The cTFBSs that characterize the promoters of ESCC genes known to be responsive to estrogen

Since gene expression is driven by the cohesive action of multiple TFs binding to specific TFBSs, common cTFBSs may define co-regulated genes [14, 52]. We identified cTFBSs significantly over-represented in the promoters of genes known to be responsive to estrogen (class (C1 and C3)) as compared to the background set (class C4). When comparing the 202 (56 +146) known estrogen responsive genes (class (C1 and C3)) to the background set (class C4), we selected the 10 TFBSs (see Material and Methods) to be used in subsequent analysis. Every possible combination of cTFBSs made of these 10 TFBSs were determined. The significant cTFBSs with a p-value (corrected for multiplicity testing) < 0.05 were selected.

44 significant cTFBSs were identified, eight of which were not present in the background set (class C4).

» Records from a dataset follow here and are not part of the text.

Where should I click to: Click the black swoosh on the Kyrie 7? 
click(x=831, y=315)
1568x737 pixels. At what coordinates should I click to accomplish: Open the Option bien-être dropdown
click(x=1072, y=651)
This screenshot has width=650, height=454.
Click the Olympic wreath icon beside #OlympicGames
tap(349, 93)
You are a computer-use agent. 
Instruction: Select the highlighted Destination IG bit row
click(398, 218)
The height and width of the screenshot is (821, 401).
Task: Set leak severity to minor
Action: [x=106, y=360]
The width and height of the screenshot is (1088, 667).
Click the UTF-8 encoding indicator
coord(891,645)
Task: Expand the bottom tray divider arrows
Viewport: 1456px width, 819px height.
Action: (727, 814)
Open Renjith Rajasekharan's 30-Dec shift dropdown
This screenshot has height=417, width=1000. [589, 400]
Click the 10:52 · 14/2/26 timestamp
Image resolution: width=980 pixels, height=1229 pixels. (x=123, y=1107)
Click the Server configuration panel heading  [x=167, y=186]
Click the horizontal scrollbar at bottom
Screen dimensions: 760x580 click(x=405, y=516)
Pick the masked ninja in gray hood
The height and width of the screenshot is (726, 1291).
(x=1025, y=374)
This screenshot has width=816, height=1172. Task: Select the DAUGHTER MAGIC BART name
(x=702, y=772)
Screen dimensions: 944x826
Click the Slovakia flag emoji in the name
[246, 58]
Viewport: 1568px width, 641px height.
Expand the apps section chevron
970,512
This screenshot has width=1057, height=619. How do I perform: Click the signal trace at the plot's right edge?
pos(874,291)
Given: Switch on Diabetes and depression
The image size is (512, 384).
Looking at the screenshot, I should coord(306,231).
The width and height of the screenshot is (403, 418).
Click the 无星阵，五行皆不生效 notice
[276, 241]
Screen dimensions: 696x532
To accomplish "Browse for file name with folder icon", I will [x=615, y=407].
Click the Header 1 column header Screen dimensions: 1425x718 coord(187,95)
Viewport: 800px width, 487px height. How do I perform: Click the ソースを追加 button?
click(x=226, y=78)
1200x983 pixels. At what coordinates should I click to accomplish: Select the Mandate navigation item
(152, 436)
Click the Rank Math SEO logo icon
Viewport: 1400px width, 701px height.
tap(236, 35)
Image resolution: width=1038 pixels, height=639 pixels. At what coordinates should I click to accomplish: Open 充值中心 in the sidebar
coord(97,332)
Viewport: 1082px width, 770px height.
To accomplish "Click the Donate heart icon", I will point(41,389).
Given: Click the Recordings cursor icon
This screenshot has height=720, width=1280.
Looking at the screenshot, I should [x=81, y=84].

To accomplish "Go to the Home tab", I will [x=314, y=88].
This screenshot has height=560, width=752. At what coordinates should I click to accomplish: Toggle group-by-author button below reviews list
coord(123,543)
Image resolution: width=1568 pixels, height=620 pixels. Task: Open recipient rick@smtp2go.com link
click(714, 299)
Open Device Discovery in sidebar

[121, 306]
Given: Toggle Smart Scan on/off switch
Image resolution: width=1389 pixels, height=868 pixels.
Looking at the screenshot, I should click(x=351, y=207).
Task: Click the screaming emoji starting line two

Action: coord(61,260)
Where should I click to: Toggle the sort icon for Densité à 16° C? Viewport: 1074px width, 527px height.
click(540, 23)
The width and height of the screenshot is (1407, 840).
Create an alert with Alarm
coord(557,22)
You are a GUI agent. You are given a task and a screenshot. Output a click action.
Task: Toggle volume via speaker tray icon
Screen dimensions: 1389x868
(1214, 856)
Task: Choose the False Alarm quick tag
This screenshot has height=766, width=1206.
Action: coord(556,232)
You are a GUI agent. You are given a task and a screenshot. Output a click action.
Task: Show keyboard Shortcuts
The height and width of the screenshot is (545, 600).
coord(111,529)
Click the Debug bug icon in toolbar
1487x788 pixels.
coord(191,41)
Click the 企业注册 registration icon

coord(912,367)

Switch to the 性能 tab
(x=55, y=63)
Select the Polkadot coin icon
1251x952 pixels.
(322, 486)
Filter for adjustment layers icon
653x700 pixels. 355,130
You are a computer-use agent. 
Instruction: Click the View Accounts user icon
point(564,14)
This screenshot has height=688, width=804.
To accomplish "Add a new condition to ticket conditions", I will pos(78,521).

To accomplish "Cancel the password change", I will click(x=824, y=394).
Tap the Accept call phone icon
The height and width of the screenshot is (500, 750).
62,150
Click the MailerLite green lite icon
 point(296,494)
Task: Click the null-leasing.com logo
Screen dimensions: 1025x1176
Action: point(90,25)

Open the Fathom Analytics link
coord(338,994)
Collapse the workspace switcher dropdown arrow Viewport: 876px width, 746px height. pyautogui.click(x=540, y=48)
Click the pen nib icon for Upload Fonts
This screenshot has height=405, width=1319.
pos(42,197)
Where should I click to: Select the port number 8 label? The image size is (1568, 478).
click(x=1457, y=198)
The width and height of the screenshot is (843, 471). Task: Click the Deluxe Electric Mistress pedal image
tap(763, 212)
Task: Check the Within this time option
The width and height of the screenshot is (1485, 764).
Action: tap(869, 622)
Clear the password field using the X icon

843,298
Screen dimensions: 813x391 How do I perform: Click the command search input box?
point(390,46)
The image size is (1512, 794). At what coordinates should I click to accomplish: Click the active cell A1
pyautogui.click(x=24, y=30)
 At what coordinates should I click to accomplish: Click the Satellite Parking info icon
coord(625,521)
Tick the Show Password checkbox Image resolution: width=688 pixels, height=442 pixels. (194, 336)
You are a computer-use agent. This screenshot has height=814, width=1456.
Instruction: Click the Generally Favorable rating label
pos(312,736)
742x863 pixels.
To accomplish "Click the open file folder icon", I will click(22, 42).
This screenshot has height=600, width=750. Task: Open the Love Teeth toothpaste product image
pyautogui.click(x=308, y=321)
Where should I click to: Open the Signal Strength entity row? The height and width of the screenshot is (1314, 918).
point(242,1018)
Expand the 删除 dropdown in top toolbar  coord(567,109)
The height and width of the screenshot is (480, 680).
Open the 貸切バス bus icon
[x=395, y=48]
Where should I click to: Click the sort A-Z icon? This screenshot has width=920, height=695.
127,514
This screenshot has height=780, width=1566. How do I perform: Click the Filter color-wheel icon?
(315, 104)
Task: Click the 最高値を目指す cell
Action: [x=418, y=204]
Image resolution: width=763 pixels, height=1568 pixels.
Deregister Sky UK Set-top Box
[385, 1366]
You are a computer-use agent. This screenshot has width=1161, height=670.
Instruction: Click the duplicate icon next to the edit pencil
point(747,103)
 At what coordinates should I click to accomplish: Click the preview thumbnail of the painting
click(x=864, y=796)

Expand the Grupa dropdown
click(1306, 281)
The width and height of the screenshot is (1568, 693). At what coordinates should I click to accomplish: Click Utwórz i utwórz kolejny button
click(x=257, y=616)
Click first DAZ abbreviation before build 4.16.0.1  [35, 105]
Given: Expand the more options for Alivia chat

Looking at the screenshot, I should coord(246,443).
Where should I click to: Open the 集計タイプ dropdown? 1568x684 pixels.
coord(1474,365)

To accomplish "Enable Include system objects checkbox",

The most significant cTFBS comprised of the following TRANSFAC identifiers: V$TAXCREB_02, V$AREB6_01, V$CREB_Q3 and V$E2A_Q6. The above mentioned cTFBS was not present in class C4, but mapped to the promoters of 14.29% of genes in class C1, 6.16% of genes in class C3, and 12.50% of genes in class C2 (Table 2).

V$AREB6_01 is known to bind AREB6 (also known as ZEB1) [53]; V$TAXCREB_02 binds CREB, deltaCREB and Tax/CREB complex [54, 55]; V$CREB_Q3 possibly binds CREB1, CREMalpha, deltaCREB, ATF-1, ATF-2, ATF-3, ATF-4, ATF-a, and ATF-2-xbb4; and V$E2A_Q6 possibly binds E2A, TCF4, TCF12, TFF3, ASCL1, MYF3, MYF4, MYF5, and MYF6. None of the above mentioned TFs has been linked to estrogen, but play a role in the progression of cancer [5659]. Further details of these TFBSs and their associated TFs can be viewed in Additional file 5.

Even though we have identified cTFBSs that characterize the promoter regions of the known estrogen responsive genes in ESCC, it is unclear whether the TFs that bind the TFBSs function as transcriptional activators or transcriptional repressors in the estrogen responsive ESCC genes [6062]. Nonetheless, these significant cTFBSs are over-represented in the promoters of known estrogen responsive genes and thus can be used to identify genes that are likely co-regulated with genes responsive to estrogen.

Identification of candidate estrogen responsive ESCC genes with EREs and cTFBSs mapped to the promoters

The 44 significantly over-represented cTFBSs were used to increase confidence in a subset of the new candidate estrogen responsive genes in class C2. It was determined that at least four of the significant cTFBSs were present in 51.8% (29/56) of the genes in class C1 (class C1A), 44.4% (32/72) of the genes in class C2 (class C2A), 23.3% (34/146) of the genes in class C3 (class C3A) and 7.6% (11/144) of the genes in class C4 (class C4A) ( Additional file 3).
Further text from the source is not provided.